Input for this task ->
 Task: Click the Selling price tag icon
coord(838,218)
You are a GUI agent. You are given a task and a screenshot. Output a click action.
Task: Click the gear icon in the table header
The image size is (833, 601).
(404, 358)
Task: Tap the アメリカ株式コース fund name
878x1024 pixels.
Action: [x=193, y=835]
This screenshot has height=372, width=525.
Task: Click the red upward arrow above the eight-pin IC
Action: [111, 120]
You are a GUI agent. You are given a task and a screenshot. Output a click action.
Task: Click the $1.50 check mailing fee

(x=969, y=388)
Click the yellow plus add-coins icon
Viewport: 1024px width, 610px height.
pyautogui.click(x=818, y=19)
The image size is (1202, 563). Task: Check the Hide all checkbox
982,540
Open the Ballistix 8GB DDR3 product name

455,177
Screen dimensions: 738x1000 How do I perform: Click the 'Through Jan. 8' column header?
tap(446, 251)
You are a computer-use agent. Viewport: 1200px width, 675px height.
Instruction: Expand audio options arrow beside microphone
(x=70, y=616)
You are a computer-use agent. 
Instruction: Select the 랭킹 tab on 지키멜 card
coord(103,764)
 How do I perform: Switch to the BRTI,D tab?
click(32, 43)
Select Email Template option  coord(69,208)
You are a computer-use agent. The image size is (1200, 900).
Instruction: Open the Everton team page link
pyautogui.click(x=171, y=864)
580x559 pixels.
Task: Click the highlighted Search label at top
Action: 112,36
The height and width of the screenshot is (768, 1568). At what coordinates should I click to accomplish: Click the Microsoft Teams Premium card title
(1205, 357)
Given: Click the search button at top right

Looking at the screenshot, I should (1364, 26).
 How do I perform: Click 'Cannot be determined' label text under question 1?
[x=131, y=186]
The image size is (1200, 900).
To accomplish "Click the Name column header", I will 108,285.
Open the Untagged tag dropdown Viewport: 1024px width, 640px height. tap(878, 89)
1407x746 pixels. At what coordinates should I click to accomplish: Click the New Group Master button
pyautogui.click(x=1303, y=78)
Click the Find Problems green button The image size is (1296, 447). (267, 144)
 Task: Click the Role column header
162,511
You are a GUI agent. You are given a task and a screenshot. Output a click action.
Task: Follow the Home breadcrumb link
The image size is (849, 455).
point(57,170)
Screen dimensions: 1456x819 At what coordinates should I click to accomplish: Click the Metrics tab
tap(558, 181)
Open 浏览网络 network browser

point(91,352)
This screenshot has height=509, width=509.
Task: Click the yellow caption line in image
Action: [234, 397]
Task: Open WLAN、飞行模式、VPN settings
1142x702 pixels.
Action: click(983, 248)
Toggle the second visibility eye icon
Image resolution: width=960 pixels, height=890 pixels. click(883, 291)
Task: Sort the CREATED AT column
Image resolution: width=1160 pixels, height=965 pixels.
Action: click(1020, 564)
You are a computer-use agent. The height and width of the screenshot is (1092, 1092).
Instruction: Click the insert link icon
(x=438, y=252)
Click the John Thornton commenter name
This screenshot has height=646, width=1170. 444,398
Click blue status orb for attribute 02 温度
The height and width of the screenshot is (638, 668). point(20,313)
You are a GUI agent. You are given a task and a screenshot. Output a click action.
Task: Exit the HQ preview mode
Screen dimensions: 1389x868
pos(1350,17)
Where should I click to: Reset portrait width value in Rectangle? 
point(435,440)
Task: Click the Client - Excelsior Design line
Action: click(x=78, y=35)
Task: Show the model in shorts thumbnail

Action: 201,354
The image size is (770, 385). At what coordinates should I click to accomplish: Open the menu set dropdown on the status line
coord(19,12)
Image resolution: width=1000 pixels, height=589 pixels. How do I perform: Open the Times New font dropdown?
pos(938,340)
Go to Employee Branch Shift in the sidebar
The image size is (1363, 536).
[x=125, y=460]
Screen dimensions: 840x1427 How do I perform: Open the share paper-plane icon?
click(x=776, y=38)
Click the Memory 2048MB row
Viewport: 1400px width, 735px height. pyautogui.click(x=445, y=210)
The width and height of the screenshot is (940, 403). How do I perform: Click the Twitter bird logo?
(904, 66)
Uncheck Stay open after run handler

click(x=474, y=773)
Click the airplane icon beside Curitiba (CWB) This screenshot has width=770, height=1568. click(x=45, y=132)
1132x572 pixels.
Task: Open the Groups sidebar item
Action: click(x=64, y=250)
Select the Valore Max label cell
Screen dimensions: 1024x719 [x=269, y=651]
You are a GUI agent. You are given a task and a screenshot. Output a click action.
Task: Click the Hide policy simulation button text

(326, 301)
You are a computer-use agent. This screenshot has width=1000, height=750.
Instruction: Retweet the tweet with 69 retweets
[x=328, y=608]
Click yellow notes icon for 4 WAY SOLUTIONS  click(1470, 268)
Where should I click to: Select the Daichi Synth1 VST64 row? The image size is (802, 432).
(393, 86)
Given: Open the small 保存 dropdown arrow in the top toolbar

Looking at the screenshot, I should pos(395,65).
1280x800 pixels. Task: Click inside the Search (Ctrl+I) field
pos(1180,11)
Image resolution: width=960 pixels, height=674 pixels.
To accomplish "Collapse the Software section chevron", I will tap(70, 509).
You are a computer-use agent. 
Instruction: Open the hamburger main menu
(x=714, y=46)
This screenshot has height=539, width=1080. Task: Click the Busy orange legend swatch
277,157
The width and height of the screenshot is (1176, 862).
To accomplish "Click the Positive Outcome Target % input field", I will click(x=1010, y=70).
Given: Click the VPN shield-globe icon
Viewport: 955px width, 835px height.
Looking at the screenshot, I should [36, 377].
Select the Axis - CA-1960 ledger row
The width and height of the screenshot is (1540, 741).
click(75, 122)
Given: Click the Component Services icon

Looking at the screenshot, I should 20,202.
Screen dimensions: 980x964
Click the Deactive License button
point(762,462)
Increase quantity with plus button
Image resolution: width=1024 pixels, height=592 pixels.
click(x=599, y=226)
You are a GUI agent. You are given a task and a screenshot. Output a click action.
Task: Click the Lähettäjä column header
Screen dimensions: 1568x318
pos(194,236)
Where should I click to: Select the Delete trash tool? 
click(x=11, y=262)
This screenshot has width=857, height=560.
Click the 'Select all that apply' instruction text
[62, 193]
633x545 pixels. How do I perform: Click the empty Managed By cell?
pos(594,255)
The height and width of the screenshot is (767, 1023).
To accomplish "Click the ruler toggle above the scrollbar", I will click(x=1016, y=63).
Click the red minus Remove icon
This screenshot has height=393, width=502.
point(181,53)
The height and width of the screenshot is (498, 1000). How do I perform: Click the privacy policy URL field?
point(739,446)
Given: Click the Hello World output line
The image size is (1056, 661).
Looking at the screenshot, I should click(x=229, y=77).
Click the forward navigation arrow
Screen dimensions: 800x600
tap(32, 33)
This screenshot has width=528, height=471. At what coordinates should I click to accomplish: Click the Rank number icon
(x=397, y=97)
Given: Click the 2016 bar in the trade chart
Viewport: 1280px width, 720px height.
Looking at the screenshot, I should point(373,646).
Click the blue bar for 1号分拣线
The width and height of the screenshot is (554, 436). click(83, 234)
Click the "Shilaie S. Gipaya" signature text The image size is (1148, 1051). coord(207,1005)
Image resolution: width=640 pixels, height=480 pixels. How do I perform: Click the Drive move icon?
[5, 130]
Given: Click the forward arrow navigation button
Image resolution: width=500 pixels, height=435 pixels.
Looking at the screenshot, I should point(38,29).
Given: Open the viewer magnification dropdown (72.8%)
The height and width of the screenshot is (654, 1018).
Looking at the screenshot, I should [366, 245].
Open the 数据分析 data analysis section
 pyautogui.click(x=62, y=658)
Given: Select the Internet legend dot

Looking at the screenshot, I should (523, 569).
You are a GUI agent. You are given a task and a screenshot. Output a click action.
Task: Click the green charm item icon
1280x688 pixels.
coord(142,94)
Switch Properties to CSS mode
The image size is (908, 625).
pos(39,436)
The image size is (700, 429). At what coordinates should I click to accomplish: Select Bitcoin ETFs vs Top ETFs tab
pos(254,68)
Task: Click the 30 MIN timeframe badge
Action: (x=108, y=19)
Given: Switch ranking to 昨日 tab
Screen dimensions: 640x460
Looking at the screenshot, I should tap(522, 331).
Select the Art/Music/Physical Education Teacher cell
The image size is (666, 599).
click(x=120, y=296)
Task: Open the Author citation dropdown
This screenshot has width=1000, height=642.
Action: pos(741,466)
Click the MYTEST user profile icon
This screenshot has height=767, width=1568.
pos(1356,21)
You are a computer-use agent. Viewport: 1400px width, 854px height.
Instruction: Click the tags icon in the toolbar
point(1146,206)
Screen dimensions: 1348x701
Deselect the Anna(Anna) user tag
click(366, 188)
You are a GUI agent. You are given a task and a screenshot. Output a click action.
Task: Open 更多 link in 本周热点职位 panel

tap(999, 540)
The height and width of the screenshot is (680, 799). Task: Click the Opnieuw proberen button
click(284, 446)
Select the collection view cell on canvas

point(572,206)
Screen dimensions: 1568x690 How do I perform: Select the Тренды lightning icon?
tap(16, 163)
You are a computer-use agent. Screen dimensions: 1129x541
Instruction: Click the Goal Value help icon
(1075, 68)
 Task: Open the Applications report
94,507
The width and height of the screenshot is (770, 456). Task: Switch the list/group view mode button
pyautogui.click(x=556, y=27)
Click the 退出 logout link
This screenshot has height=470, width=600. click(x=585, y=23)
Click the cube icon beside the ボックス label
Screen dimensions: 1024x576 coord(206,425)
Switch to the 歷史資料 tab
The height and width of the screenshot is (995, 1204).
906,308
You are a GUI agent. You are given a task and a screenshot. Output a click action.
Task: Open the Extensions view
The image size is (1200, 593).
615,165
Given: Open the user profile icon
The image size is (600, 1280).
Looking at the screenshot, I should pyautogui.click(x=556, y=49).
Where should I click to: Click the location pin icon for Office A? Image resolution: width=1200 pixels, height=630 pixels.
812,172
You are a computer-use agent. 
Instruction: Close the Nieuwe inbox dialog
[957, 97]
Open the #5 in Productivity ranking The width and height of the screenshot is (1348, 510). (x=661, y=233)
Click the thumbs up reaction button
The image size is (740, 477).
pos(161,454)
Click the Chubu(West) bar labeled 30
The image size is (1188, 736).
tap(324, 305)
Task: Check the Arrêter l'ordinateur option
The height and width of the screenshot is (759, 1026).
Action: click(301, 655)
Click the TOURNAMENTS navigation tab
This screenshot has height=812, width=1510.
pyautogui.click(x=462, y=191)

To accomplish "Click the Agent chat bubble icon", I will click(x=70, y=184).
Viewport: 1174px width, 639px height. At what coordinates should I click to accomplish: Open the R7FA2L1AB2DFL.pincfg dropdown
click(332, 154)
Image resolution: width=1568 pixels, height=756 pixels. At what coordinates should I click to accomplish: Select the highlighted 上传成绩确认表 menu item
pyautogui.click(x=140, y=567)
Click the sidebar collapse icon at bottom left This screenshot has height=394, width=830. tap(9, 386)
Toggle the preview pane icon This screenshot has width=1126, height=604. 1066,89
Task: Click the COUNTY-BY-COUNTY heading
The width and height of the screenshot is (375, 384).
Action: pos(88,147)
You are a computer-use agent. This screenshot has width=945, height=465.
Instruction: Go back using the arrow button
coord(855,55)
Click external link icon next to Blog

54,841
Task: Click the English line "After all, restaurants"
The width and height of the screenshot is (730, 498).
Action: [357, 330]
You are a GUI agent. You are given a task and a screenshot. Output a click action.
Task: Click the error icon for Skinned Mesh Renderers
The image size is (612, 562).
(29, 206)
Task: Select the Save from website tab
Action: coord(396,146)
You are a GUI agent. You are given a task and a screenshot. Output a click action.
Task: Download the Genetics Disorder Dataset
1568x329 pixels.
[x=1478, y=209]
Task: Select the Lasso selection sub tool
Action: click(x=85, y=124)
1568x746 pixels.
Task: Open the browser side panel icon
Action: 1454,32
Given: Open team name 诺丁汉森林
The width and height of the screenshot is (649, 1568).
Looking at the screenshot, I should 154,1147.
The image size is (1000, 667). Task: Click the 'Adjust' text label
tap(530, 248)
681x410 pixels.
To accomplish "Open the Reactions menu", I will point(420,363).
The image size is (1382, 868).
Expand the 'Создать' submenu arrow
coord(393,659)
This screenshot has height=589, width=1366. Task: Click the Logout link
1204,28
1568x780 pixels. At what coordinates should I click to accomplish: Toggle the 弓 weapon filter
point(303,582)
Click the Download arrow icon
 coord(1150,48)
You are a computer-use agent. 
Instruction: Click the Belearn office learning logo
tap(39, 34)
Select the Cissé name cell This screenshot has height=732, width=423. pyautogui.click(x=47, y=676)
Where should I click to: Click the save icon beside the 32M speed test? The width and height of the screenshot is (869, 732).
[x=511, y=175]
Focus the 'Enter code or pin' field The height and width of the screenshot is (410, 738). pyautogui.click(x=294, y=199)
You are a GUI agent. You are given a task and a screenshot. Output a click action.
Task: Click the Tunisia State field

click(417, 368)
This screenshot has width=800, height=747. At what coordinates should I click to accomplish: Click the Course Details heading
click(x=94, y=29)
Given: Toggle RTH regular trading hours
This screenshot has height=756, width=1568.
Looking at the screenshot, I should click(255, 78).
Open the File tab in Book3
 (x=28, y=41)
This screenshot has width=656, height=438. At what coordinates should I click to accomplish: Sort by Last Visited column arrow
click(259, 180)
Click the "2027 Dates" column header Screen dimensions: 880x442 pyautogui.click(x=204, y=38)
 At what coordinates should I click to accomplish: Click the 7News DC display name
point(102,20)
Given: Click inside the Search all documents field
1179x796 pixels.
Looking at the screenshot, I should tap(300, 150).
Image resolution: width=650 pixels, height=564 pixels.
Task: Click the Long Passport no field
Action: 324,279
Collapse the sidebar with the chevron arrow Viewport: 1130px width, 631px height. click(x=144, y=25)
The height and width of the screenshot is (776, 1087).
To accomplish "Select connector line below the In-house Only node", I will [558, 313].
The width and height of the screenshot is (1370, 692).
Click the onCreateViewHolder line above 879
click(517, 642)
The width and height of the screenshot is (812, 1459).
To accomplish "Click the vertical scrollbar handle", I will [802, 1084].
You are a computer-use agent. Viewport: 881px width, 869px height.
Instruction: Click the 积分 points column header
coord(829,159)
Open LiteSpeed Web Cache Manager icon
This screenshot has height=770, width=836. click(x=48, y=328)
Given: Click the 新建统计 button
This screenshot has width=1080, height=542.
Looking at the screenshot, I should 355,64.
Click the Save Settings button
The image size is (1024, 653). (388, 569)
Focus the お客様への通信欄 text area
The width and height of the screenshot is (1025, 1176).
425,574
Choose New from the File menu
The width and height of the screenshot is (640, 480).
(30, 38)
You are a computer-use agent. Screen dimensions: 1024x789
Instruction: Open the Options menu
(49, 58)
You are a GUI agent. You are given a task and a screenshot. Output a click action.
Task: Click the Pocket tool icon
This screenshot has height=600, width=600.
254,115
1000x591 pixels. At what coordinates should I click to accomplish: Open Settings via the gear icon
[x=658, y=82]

Work request -> Above are the records; from them, give again exactly the lines from the one containing "Task: Click the Lähettäjä column header" through the one containing "Click the red minus Remove icon", both included.

Answer area ->
Task: Click the Lähettäjä column header
Screen dimensions: 1568x318
pos(194,236)
Where should I click to: Select the Delete trash tool? 
click(x=11, y=262)
This screenshot has width=857, height=560.
Click the 'Select all that apply' instruction text
[62, 193]
633x545 pixels. How do I perform: Click the empty Managed By cell?
pos(594,255)
The height and width of the screenshot is (767, 1023).
To accomplish "Click the ruler toggle above the scrollbar", I will click(x=1016, y=63).
Click the red minus Remove icon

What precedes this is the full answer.